Gatehouse and former chapel in Norwich, England

St Ethelbert's Gate or the Great Gate is a 14th-century Grade I listed gatehouse in the precinct wall of Norwich Cathedral in Norfolk, England, dedicated to Ethelbert, king of East Anglia. It was built in around 1316 to replace an earlier gate on the same site which was burnt down in a 1272 riot against the Bishop of Norwich, Roger Scarning. A chapel on its upper floor also replaced a church of the same dedication that was burnt down in the same riot. Construction of the new gate was intended as part of appeasement for the riot.

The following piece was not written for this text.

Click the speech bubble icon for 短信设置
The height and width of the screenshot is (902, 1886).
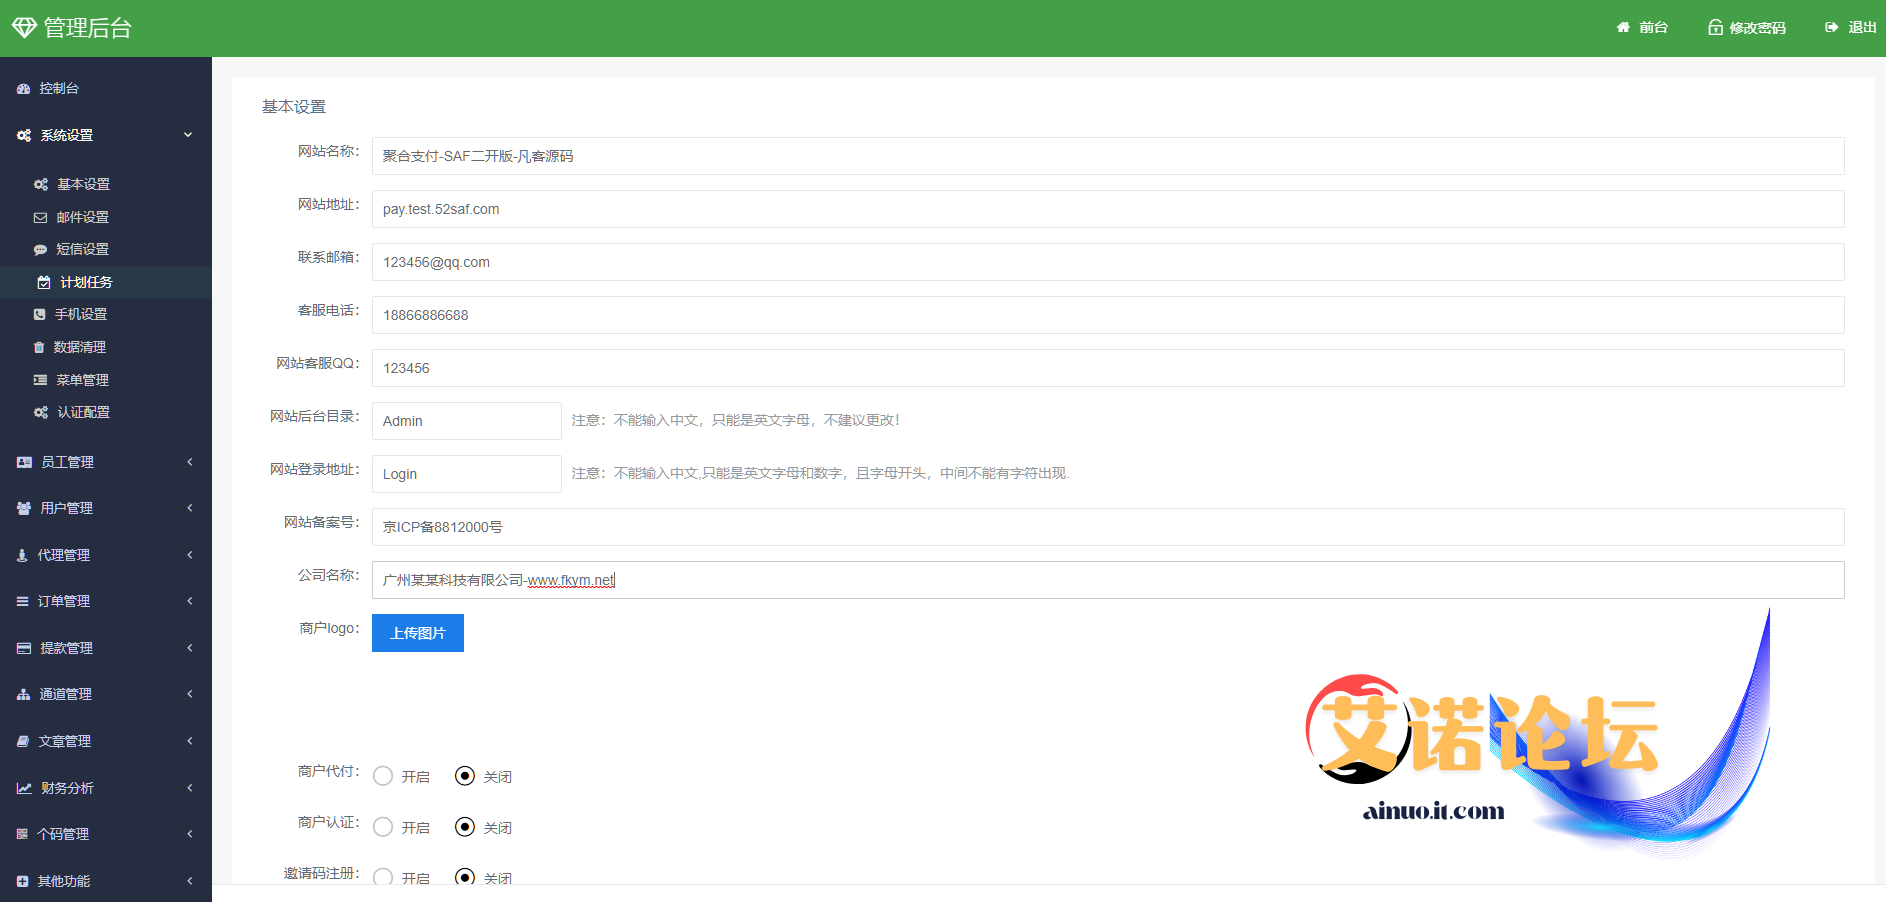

The chapel above the gateway was used as a dwelling until 1663, and then as a repository for the bishop's documents. In the 19th century it became a classroom for a song school, and has retained its classroom function since. The gate received significant restoration in the 19th and 20th centuries. It is also a scheduled monument.

== History ==

=== Church of St Ethelbert ===
The church of St Ethelbert which preceded St Ethelbert's Gate likely had a founding in the Late Saxon period, before the Norman Conquest. Its dedication to Ethelbert, king of East Anglia, who was murdered in 794, was also likely pre-Norman. It was one of 15 churches in England, 11 in East Anglia, and seven in Norfolk with this dedication. It was also abbreviated to St Albert's. In 1096, the church was enveloped into the close of Norwich Cathedral. It would have stood to the south-east of what is now St Ethelbert's gate.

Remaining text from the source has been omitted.